## Directive:
Please write out the listing again, starting at the line that has "At what coordinates" and stopping after its last line, and add 32 to each coordinate number in the answers. Leave out the pictures.

## Given entries:
*-*-*
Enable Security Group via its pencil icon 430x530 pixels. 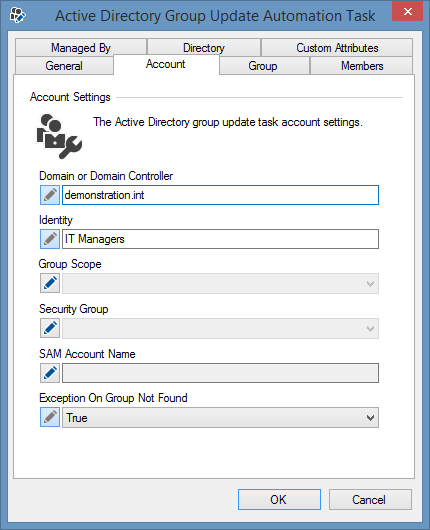pos(50,328)
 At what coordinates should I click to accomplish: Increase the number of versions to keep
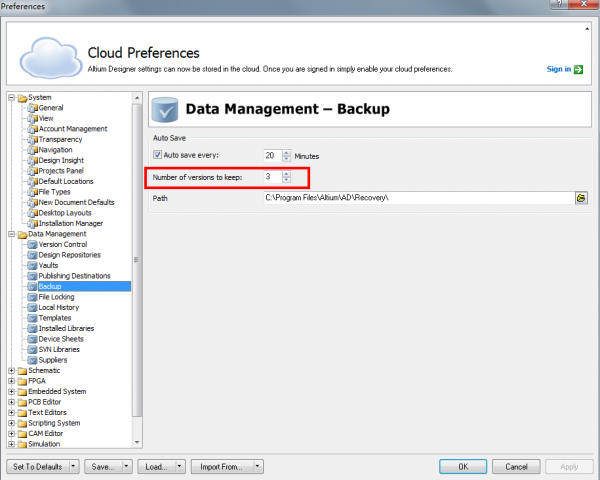[287, 173]
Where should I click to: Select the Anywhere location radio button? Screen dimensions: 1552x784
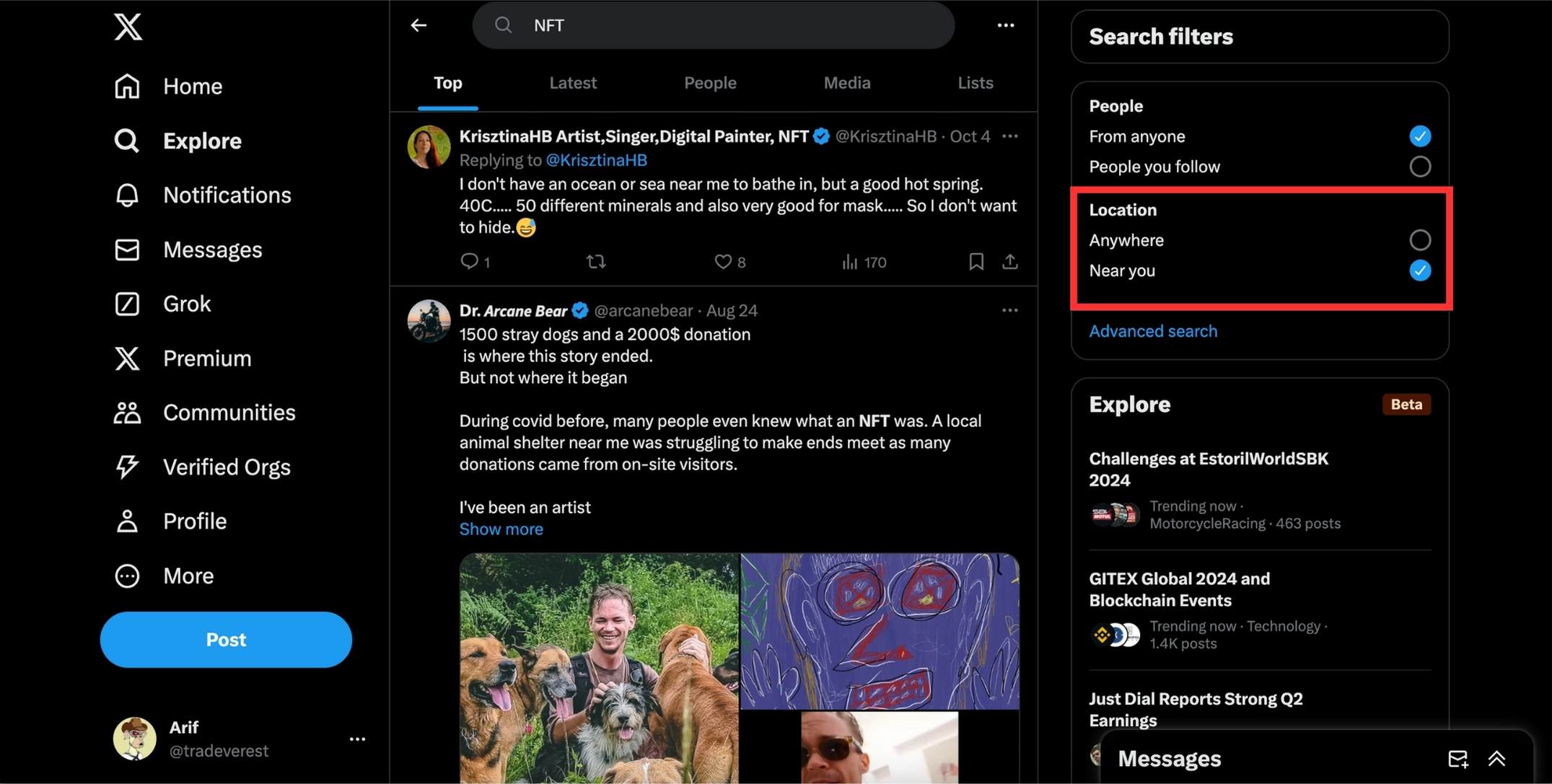tap(1419, 239)

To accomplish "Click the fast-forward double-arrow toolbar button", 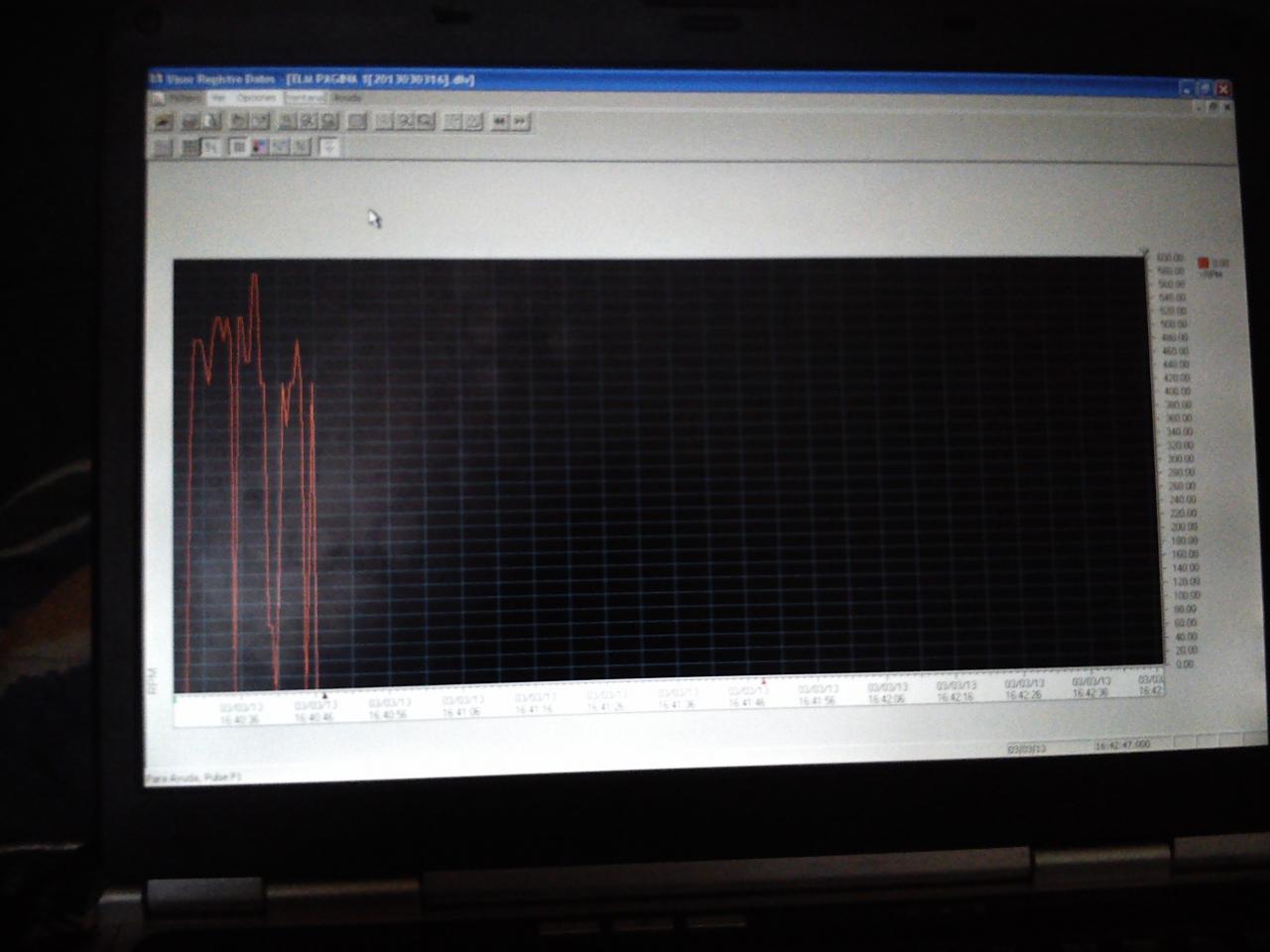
*-*-*
## Task result:
 At what coordinates should I click to accomplish: Increase the number of versions to keep
[319, 205]
Where should I click to: Select the Anywhere location radio button? Screen dimensions: 1552x784
tap(1451, 271)

To accomplish "Click the fast-forward double-arrow toolbar button", 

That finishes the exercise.